After the update, when trying to push, I was prompted to login into GitHub through the browser, instead of typing my credentials in a dialog or in the command line.

This worked for me:

• Go to [your-git-repo]/.git/config

• Under [remote "origin"] Change the URL key from http protocol to git.

Example

If the value of url is https://github.com/<repo-url>.git change it to [email protected]:<repo-url>.git

This worked for me after enabling 2FA on Github:

1. Create a Personal Access Token: https://help.github.com/en/github/authenticating-to-github/creating-a-personal-access-token-for-the-command-line.
   NOTE: Remember to select the correct permissions for the token.

2. Run:
   git clone https://github.com/username/repo.git
   Username: your_username
   Password: your_token

Further reading: https://help.github.com/en/github/using-git/which-remote-url-should-i-use

I was facing this problem on existing repo when I enabled 2FA(two factor authentication) for one of my private repos. I was able to solve it following below steps on my ubuntu 19.0 terminal:-

1. Add your ssh key to github so that you dont need to use your password again,as now you have enabled 2FA.Visit github page to know how to do it easily.
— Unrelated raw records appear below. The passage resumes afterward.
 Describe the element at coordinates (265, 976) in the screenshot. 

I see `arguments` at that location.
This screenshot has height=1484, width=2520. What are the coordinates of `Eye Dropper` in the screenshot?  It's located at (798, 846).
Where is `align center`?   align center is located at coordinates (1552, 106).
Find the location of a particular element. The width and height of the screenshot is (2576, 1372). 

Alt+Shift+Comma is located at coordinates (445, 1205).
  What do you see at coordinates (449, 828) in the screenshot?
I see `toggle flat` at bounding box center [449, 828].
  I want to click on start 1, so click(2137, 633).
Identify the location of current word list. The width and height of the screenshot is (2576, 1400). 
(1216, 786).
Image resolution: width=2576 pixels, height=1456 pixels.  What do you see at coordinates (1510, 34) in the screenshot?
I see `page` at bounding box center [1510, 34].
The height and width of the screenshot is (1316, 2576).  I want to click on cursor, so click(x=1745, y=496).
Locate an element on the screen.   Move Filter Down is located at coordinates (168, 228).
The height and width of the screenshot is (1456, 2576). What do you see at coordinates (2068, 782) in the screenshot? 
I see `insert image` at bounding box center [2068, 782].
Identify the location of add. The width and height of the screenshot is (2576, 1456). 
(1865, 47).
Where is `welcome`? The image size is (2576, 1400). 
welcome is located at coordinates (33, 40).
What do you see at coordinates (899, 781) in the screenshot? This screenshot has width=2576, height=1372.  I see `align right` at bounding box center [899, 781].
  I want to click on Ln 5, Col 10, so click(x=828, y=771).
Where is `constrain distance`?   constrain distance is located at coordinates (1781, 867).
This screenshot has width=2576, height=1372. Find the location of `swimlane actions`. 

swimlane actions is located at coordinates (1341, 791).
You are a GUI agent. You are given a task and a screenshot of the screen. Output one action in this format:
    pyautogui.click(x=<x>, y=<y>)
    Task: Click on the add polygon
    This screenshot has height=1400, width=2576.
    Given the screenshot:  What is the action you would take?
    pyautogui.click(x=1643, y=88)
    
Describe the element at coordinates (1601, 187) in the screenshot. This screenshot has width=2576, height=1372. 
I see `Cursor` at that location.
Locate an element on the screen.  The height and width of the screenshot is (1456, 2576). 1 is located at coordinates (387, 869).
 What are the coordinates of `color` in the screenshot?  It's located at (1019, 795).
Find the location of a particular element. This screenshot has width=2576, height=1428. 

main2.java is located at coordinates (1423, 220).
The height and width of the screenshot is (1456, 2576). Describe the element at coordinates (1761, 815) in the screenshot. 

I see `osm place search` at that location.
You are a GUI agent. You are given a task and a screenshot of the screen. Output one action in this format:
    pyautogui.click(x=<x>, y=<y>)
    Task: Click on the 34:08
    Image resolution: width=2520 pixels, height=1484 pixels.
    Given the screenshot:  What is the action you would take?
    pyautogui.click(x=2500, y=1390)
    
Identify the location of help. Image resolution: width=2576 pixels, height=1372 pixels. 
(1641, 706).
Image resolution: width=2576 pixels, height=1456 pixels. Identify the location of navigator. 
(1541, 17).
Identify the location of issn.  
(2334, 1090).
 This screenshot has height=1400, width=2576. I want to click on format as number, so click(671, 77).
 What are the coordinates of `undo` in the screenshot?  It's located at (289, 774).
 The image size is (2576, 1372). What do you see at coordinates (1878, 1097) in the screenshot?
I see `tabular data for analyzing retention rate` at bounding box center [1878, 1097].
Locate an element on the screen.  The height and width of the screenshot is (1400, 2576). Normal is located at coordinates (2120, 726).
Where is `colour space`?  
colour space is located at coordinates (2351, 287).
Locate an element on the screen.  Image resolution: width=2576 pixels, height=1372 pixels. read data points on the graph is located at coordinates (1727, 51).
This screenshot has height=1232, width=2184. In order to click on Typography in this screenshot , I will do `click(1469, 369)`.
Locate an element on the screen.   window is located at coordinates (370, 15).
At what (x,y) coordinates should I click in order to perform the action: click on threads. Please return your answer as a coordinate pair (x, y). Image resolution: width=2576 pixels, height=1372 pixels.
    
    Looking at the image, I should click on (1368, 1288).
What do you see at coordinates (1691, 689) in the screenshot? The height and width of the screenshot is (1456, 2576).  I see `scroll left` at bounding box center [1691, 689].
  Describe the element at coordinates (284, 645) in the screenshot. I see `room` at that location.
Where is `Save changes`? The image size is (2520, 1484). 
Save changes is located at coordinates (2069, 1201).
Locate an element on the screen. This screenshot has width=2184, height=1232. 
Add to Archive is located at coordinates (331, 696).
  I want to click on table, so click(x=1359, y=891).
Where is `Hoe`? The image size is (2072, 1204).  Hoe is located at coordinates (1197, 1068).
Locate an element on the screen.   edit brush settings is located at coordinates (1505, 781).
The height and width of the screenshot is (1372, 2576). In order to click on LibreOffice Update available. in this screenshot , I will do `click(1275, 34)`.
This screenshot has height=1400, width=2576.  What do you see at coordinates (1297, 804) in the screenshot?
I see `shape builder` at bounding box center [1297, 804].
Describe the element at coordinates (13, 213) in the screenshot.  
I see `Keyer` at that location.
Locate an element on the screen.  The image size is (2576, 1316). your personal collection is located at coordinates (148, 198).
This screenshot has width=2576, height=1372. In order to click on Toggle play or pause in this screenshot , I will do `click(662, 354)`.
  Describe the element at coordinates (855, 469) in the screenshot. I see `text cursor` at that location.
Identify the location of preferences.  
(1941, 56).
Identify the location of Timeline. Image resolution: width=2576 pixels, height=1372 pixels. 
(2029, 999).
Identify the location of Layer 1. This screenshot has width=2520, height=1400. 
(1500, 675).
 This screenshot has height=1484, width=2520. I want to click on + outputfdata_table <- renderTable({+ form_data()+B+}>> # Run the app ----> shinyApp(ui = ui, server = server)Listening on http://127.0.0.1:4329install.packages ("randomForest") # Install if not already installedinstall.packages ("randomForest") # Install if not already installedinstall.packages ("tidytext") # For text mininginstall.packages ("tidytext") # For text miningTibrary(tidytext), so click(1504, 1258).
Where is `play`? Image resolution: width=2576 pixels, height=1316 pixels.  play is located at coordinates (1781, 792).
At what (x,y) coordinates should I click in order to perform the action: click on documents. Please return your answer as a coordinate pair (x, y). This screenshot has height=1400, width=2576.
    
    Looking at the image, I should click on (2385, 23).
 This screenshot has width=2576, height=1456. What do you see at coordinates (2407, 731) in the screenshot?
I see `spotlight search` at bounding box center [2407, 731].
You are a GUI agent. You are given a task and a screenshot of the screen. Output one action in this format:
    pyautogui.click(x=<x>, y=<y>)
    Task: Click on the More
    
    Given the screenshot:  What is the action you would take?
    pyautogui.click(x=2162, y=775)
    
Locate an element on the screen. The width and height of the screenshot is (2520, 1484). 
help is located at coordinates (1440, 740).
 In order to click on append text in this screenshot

2. Once key is added, go to your terminal, and update the origin url

   git remote set-url origin [email protected]:<USERNAME>/<BRANCH-NAME>

Thats it.Hope it helps

I came across this issue when switching to an old laptop. Really the issue was just that I was running an old version of git. Once I updated to the most recent version of git with the new cross platform credential manager it was able to sign me w/ 2FA perfectly fine (looks like it automatically creates a PAT for you).